La rilevazione, istituita dal decreto del Ministro della salute del 15 ottobre 2010, costituisce a livello nazionale la più ricca fonte di informazioni inerenti gli interventi sanitari e socio-sanitari dell’assistenza rivolta a persone adulte con problemi psichiatrici e alle loro famiglie. Tale sistema costituisce la fonte informativa a livello nazionale e regionale utile al monitoraggio dell’attività dei servizi, della quantità di prestazioni erogate, nonché delle valutazioni sulle caratteristiche dell‟utenza e sui pattern di trattamento. Inoltre rappresenta un valido supporto alle attività gestionali dei Dipartimenti di Salute Mentale (DSM) per valutare il grado di efficienza e di utilizzo delle risorse.
Il Rapporto 2020 indica che gli utenti psichiatrici assistiti dai servizi specialistici nel corso del 2020 ammontano a 728.338. Gli utenti sono di sesso femminile nel 53,6% dei casi, mentre la composizione per età riflette l’invecchiamento della popolazione generale, con un’ampia percentuale di pazienti al di sopra dei 45 anni (69,0%). In entrambi i sessi risultano meno numerosi i pazienti al di sotto dei 25 anni mentre la più alta concentrazione si ha nelle classi 45-54 anni e 55-64 anni (46,8% in entrambi i sessi); le femmine presentano, rispetto ai maschi, una percentuale più elevata nella classe > 75 anni (6,7% nei maschi e 10,7% nelle femmine).
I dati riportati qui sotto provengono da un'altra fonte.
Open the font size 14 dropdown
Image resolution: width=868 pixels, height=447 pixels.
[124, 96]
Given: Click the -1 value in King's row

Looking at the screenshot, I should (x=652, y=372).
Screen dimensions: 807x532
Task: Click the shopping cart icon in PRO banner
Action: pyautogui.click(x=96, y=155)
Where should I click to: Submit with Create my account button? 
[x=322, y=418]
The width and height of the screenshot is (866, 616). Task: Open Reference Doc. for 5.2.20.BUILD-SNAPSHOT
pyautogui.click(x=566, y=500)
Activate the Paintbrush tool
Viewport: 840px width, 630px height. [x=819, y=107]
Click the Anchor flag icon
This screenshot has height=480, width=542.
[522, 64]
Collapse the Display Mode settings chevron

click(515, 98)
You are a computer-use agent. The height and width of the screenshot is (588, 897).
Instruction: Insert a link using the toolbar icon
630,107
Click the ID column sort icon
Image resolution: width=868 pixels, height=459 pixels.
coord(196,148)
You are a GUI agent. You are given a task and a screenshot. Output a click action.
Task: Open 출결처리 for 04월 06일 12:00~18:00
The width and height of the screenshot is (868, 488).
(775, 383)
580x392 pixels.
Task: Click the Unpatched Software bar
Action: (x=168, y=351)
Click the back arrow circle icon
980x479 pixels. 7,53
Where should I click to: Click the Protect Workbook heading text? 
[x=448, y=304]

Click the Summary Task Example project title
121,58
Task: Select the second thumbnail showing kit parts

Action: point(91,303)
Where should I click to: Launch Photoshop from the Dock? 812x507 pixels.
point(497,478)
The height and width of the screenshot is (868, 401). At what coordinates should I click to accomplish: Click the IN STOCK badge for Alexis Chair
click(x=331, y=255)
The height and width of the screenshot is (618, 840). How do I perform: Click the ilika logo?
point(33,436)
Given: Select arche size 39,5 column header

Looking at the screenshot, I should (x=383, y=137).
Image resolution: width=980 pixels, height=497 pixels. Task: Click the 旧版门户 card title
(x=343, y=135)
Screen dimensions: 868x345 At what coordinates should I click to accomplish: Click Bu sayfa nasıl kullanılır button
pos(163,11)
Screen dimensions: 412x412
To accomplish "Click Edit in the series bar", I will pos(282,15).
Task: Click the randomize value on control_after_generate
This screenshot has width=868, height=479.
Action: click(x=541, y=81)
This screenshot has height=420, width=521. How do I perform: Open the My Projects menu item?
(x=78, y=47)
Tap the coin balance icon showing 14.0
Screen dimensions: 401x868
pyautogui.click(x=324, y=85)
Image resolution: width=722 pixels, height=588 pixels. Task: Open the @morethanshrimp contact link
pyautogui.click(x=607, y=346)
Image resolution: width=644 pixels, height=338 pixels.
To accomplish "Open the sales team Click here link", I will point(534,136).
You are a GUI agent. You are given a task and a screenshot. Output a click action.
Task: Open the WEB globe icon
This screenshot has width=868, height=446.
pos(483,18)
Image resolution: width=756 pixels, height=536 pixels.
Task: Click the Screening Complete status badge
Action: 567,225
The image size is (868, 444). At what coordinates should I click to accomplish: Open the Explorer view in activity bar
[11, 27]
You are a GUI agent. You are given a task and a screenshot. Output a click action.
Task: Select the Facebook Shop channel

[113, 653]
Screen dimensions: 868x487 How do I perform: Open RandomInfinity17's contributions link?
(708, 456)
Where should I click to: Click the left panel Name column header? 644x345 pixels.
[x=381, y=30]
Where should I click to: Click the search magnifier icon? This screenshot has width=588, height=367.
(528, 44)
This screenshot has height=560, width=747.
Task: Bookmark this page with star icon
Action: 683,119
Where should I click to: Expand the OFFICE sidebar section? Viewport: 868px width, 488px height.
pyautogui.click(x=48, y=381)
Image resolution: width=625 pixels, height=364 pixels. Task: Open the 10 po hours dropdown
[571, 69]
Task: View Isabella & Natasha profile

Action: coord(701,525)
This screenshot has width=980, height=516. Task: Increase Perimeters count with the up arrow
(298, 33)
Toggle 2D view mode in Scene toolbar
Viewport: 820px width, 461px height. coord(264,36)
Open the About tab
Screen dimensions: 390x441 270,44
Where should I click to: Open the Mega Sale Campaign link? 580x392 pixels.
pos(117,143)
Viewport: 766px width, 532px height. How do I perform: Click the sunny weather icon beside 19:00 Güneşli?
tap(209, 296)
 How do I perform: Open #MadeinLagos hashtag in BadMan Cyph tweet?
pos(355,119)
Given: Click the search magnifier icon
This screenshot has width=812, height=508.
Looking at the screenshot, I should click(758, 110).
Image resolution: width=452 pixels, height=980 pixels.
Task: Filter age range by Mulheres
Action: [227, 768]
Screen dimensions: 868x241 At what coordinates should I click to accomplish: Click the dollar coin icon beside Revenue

Nel 2020 i pazienti che sono entrati in contatto per la prima volta durante l’anno (utenti al primo contatto) con i Dipartimenti di Salute Mentale ammontano a 253.164 unità di cui il 91,8% ha avuto un contatto con i servizi per la prima volta nella vita (first ever pari a 232.376 unità). I tassi relativi ai disturbi schizofrenici, ai disturbi di personalità, ai disturbi da abuso di sostanze e al ritardo mentale sono maggiori nel sesso maschile rispetto a quello femminile, mentre l’opposto avviene per i disturbi affettivi, nevrotici e depressivi. In particolare per la depressione il tasso degli utenti di sesso femminile è quasi doppio rispetto a quello del sesso maschile (24,2 per 10.000 abitanti nei maschi e 40,4 per 10.000 abitanti nelle femmine).